*** Source extract
The president didn’t spend much time addressing health care or pre-existing conditions.

“The Democrats are vicious and they lie, and what they do, as an example health care and other things,” Trump said, “they have me standing at the grave of beautiful soldier at an old cemetery, magnificent cemetery, and nobody respects soldiers more than I do, especially whether you’re talking about live soldiers or soldiers that gave their lives, and they have a source say these are suckers and losers. This was for a magazine that’s third-rate, you know super-liberal Obama magazine, and it’s a quote, they took that quote from one source I have 25 people that verbally, that, you know, on the record, said that was never said. Who would ever say that? Only an animal would say that.”

Trump continued complaining about that Atlantic report, which was corroborated by other news organizations, before addressing Kathy’s question.
******
*** Extracted entries
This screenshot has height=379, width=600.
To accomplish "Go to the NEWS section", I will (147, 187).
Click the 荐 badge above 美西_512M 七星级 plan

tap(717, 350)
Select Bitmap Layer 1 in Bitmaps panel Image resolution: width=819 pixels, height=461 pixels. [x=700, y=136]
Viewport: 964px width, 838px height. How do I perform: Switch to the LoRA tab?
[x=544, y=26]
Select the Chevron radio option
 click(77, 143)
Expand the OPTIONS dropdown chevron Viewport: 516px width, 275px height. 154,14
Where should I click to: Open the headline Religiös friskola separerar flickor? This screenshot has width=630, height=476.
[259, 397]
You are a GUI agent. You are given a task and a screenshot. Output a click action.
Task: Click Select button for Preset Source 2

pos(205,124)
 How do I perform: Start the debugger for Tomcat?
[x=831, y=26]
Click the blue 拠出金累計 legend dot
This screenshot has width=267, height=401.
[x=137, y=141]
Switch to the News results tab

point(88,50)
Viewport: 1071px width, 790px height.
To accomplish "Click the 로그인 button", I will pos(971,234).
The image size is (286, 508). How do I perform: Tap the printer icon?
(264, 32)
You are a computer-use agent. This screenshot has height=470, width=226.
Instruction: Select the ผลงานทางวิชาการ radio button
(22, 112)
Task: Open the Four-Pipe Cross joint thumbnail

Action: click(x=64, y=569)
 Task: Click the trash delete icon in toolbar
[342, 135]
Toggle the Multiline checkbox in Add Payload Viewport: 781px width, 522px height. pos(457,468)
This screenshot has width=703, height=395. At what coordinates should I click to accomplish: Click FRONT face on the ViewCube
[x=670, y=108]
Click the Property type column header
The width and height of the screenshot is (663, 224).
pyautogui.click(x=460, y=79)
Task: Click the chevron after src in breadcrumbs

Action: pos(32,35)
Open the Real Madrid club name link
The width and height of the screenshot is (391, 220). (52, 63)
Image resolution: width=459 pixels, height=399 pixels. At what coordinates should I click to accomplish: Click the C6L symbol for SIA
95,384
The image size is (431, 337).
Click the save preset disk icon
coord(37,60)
******
Work order 1:
Using the excerpt about Trump's remarks, list every proper name in the order it first appears.
Work order 2:
Carry on the excerpt about Trump's remarks from its last sentence.

Expected output 1:
Democrats, Trump, Obama, Atlantic, Kathy

Expected output 2:
“They do the same thing with health care,” Trump said. “They’ll make a statement that’s so bad. Now pre-existing conditions, I’m totally for, but I’m against Obamacare because Obamacare is too expensive. I already got rid of the individual mandate, which is the worst part of Obamacare, that we had to pay a fortune for the privilege of not paying for bad health insurance. You understand that. So I got rid of it, that was I got rid of it through the law. I got rid of it under our tax decrease, the the biggest tax decrease in the history of our country. We would have never been able to build up the economy if we didn’t get that, but one of the things I got in, I got rid of the individual mandate and what I want to do is, and we’re fighting to terminate, I sort of have terminated Obamacare, because once you get rid of the individual mandate it’s no longer Obamacare, but I had a choice to make. Rush, it was a big choice. Do I maintain Obamacare, the remnants of Obamacare, after that the, you know, the mandate. Do I maintain it well or do I run it badly? I could have done it either way.”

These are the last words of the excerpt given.